SARONNO – Dalla teoria ai fornelli, fino al pranzo condiviso: la cucina diventa davvero uno strumento di cura. È il cuore del progetto promosso da Ial Lombardia di Saronno in collaborazione con Asst Valle Olona, che anche quest’anno ha messo insieme formazione, salute e gusto, trasformando le esigenze cliniche in ricette concrete e accessibili.
Dopo il primo anno dedicato ai pazienti nefropatici, il percorso si è concentrato sull’insufficienza renale, con un lavoro ancora più mirato sulle necessità nutrizionali. Un progetto che cresce e si affina, puntando sulla “cucina come cura” e sull’uso di prodotti specifici della linea Flavis, studiati per chi deve seguire regimi alimentari controllati senza rinunciare al piacere della tavola.
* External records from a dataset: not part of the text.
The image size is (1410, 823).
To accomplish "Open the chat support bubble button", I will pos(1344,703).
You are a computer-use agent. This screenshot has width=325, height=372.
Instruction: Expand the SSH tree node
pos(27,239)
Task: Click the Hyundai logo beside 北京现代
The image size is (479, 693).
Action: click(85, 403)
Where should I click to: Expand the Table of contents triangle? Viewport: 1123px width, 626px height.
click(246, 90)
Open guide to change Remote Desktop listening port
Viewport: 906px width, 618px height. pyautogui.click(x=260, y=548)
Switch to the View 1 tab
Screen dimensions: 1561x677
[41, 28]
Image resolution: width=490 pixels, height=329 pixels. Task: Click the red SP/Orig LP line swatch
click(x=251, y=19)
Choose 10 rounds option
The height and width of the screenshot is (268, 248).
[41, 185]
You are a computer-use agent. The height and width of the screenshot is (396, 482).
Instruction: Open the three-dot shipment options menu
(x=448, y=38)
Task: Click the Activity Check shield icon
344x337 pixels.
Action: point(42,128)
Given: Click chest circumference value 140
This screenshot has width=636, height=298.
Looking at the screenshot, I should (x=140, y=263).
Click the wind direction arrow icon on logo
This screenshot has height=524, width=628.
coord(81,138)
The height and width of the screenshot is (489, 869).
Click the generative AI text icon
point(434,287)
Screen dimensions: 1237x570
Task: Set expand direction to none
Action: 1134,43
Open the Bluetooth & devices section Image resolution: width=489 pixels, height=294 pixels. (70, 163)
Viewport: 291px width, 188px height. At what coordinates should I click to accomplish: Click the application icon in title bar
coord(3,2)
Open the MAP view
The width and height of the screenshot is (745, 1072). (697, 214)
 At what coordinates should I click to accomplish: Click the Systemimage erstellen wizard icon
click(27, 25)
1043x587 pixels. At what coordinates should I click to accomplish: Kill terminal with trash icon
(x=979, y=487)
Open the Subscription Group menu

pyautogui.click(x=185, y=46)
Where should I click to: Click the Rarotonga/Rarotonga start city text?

Il percorso è iniziato con una lezione in aula guidata dalla dottoressa Monica Avino, che ha accompagnato i partecipanti nella conoscenza della patologia e delle sue ricadute quotidiane, spiegando in modo chiaro le attenzioni alimentari necessarie. Da questo confronto è nato un ricettario personalizzato, pensato su misura per i pazienti e costruito come strumento pratico da usare ogni giorno.
Questa mattina il progetto è entrato nel vivo nei laboratori di cucina di Ial Lombardia. Studenti e partecipanti hanno lavorato fianco a fianco, mettendo in pratica le indicazioni ricevute e sperimentando tecniche e soluzioni concrete sotto la guida dell’esperto Giovanni Raffaldini. Un’occasione preziosa per cogliere trucchi utili, imparare nuovi equilibri di sapori e dimostrare che la cucina “terapeutica” può essere anche buona e gratificante.
Il lavoro si è concluso con il pranzo, momento di condivisione e verifica finale del percorso, dove i piatti preparati sono diventati esperienza reale e conviviale.
E a tavola il progetto ha preso forma con un menù studiato nei dettagli per rispondere alle esigenze nutrizionali dei pazienti con insufficienza renale, senza rinunciare al gusto. L’antipasto ha proposto un crostone con carciofi e ricotta informata e un crostone con concassé di pomodoro e basilico. A seguire la pizza margherita come piatto unico, preparata con ingredienti selezionati e dosaggi calibrati. Il primo piatto ha visto in tavola conchigliette al tonno, mentre il secondo ha puntato su cavolfiori gratinati con besciamella aproteica. Il pasto si è concluso con acqua naturale e frizzante e caffè, chiudendo un’esperienza che ha dimostrato come anche un menù “di cura” possa essere completo, equilibrato e appagante.
Fondamentale il contributo dei docenti Francesca Callegari, Marco Di Salvia ed Erika Perna, che hanno seguito passo dopo passo il progetto, confermando il valore di una formazione capace di unire competenze professionali, attenzione alla persona e ricadute concrete sulla qualità della vita. Un’esperienza che dimostra come, partendo dalla cucina, si possa parlare di salute in modo positivo, pratico e inclusivo.